(American Heart Association)
(American Heart Association)

Just because Mardi Gras is French for “Fat Tuesday” doesn’t mean you have to load up on rich foods to celebrate.

As you prepare for the holiday, consider chicken and ham jambalaya, a healthy twist on the popular Louisiana dish. Instead of sausage, which tends to be high in fat and calories, this recipe calls for extra-lean ham and boneless, skinless chicken breasts.

“It’s a nice, low-fat jambalaya with a lot protein, which is good for athletes,” said Marie-Pierre St-Onge, an associate professor of nutritional medicine at Columbia University in New York. “If you want a little more satiety, you can add a bit more plant-based fat, like olive oil.”

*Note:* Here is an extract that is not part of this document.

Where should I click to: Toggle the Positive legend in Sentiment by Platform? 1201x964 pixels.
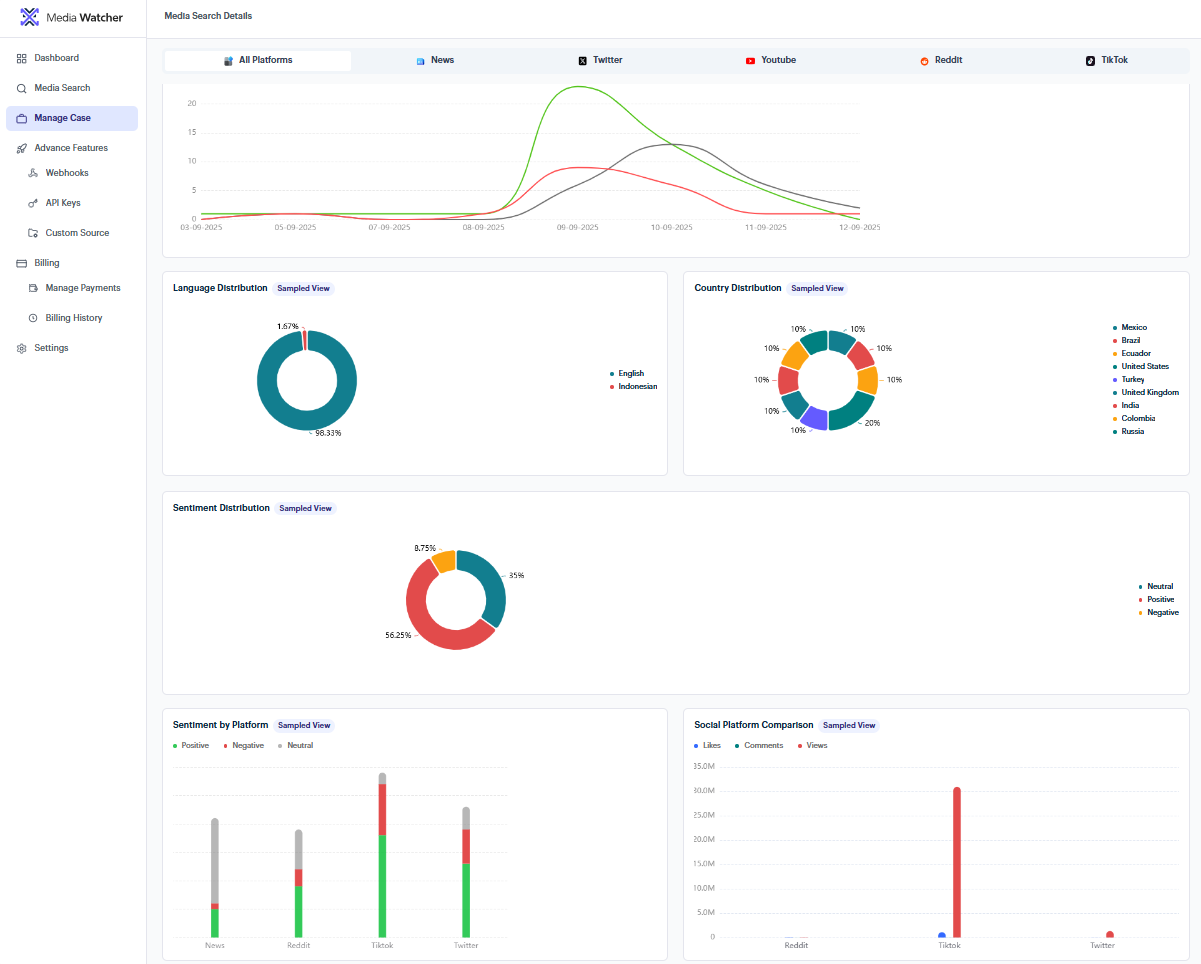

Green bell peppers – a staple of Cajun cuisine – add another healthy layer to the dish.

“Colorful vegetables – whether they’re green, red or orange – are high in vitamins and phytochemicals,” St-Onge said, referring to plant micronutrients that could reduce the risk for cardiovascular disease.

It’s best to choose brown rice, which is less processed than white rice, and you can increase the amount of fiber by adding kidney beans or zucchini, she said.

Since jambalaya is traditionally spicy, don’t be afraid to add a little heat. Just make sure to leave the saltshaker alone, St-Onge said.

“It’s always better to flavor with herbs and spices than to flavor with salt.”